EXTRACTED TEXT —
Just be very careful.
 
Lab reps come around here all the time with TC/PC split programs for reading FISH. It is true that your practice can generate significant revenue doing this. FISH billing is per probe and pays well. Just make sure it is legit and don't get caught like Bostwick and his urologists did. Make sure they are not essentially doing it for you and then you push a few buttons and bill PC, or you will wind up in court for fraud. For the lab, they get the FISH TC and they get all of your cytogenetics and other referral business, so there is incentive for them to attract you by getting the PC for FISH.

Just be very careful.

I disagree. If you review it and then just push a few buttons, you should bill for the PC. Techs don't understand everything.
 
I disagree. If you review it and then just push a few buttons, you should bill for the PC. Techs don't understand everything.

This is exactly what Bostwick is in trouble for right now. You don't see everything in these types of systems. With some of these companies, they set the entire thing up, select the appropriate cells, and give you a few representative images. There is no way for you to tell if they selected the appropriate cells. Moreover, the pathologist didn't select them. There is much debate about whether this constitutes enough work to ethically bill the PC. In fact, one of the companies who offers this type of program has to have their sales rep bring a legal statement with them on sales calls. That just screams shady, IMO.

SOURCE MATERIAL —
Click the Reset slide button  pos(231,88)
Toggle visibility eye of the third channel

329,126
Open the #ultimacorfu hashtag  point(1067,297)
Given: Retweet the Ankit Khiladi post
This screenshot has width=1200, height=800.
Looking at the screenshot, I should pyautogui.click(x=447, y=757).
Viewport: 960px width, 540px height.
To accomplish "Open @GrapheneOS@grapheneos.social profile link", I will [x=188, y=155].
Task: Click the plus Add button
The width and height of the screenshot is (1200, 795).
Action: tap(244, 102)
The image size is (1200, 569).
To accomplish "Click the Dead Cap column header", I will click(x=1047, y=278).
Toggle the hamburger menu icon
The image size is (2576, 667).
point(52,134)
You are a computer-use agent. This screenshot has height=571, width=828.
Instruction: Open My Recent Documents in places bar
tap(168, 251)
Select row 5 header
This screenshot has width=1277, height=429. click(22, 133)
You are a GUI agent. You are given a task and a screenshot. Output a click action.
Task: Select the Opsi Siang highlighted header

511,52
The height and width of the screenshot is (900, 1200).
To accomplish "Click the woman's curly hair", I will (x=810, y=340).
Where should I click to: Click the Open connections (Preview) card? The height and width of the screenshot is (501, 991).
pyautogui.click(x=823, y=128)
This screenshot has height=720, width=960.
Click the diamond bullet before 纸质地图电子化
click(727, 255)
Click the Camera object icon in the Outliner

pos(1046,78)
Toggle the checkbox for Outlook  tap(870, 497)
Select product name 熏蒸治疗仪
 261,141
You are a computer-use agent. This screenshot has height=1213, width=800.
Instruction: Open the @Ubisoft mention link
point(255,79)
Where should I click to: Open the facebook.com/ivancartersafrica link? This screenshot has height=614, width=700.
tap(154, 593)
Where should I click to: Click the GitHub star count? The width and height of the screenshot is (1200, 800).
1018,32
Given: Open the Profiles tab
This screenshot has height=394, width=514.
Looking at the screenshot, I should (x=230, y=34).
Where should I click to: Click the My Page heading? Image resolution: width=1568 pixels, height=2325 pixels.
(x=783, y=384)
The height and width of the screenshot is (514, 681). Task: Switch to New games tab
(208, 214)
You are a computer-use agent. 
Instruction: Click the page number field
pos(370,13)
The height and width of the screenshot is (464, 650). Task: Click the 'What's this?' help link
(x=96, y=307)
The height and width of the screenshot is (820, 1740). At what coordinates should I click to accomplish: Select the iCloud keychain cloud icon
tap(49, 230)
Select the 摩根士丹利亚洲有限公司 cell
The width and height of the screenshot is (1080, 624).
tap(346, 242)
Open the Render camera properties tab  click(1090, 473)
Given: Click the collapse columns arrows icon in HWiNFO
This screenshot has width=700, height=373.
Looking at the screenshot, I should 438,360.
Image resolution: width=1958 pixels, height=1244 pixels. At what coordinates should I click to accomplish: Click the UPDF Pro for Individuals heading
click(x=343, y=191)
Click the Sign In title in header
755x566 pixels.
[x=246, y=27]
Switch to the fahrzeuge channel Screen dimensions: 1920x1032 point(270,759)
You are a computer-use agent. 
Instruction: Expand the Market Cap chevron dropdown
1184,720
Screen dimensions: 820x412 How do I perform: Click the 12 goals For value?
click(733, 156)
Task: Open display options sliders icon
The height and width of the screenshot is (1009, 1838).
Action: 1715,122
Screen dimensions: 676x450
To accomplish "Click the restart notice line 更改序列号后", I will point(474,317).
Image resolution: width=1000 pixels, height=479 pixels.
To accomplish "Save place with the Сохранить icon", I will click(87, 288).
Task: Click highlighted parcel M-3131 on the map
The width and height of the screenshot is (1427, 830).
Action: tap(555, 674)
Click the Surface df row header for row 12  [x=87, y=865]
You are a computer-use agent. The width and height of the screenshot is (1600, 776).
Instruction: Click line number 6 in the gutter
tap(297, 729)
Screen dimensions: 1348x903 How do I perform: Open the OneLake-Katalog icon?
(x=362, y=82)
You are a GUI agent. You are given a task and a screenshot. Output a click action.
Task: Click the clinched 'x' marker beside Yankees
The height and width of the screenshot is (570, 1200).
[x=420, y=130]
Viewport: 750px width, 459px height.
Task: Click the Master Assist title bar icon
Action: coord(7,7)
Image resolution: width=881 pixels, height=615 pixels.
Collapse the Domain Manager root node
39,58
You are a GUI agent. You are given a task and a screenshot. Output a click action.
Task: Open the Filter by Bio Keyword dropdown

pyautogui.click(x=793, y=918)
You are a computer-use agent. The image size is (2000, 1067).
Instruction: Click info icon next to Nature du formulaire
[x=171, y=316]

TO DO —
a) According to the FISH billing discussion, on what basis is FISH billed?
b) Say whether each statement agrees with the FISH billing discussion. Answer yes or no for each, and quote the deciding words.
(i) The lab gets the FISH TC.
(ii) One poster holds that techs understand everything.
(iii) One company's sales rep has to bring a legal statement on sales calls.
c) Return the stretch of the FISH billing discussion from "This is exactly" through "screams shady, IMO.", word for word.

TASK ANSWERS —
a) Per probe.

b)
(i) Yes: "For the lab, they get the FISH TC"
(ii) No: "Techs don't understand everything."
(iii) Yes: "one of the companies who offers this type of program has to have their sales rep bring a legal statement with them on sales calls"

c)
This is exactly what Bostwick is in trouble for right now. You don't see everything in these types of systems. With some of these companies, they set the entire thing up, select the appropriate cells, and give you a few representative images. There is no way for you to tell if they selected the appropriate cells. Moreover, the pathologist didn't select them. There is much debate about whether this constitutes enough work to ethically bill the PC. In fact, one of the companies who offers this type of program has to have their sales rep bring a legal statement with them on sales calls. That just screams shady, IMO.